═══ DATA FOR THIS TASK
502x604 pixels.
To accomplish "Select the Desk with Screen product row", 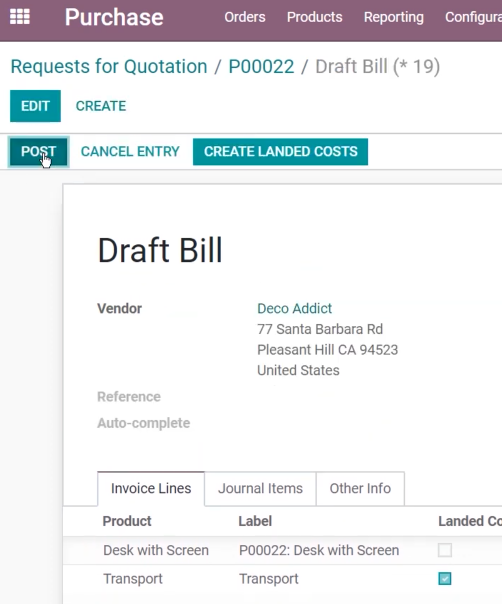I will point(282,550).
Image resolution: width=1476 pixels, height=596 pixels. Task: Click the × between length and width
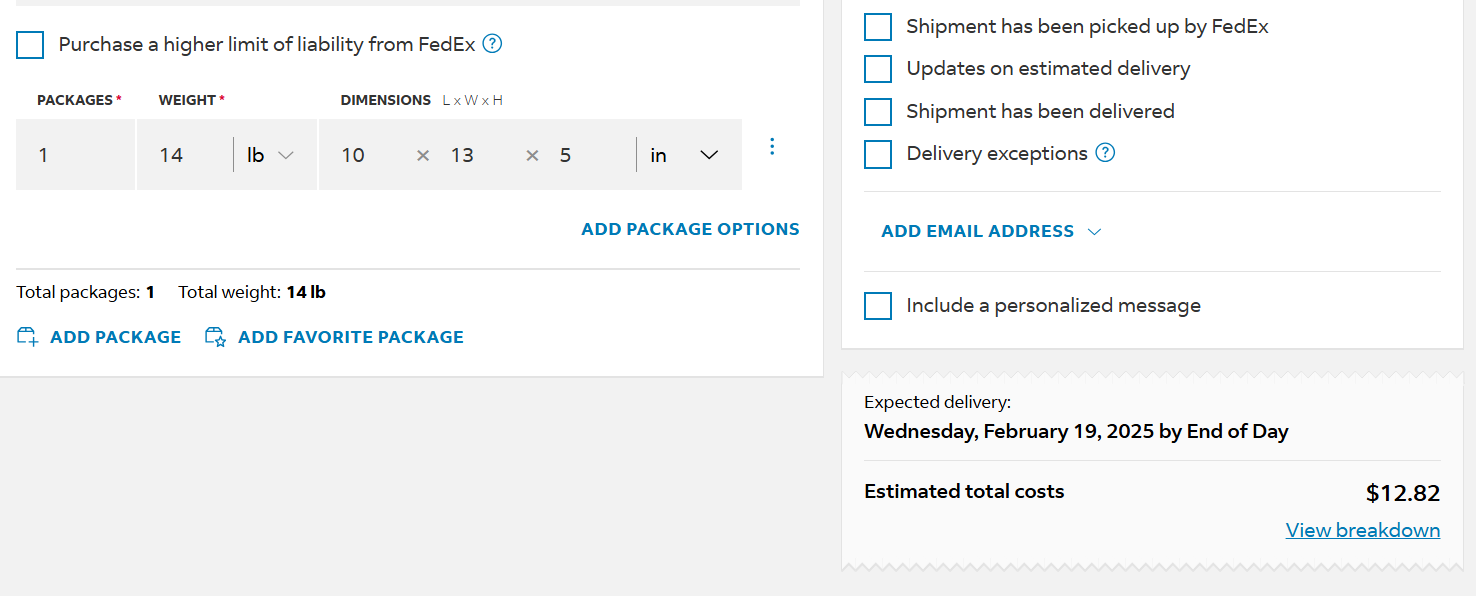[423, 155]
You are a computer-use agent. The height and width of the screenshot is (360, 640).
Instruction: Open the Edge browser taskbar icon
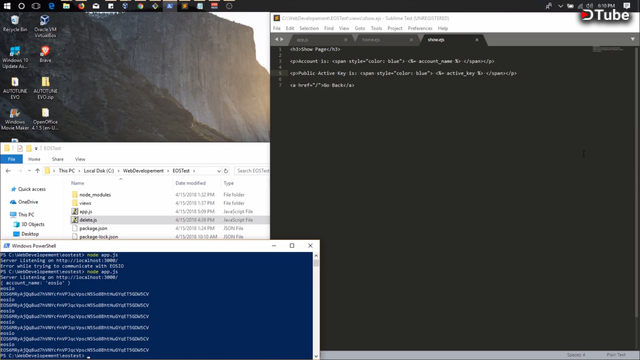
══════
### [YOUR ASSIGNMENT]
Excluding pictures, copy exactly the lines from the line containing "Image resolution: width=1476" through the last line of the data, inclusive.

### [TASK SOLUTION]
Image resolution: width=1476 pixels, height=596 pixels. Task: Click the × between length and width
[423, 155]
You are a computer-use agent. The height and width of the screenshot is (360, 640).
Instruction: Open the Edge browser taskbar icon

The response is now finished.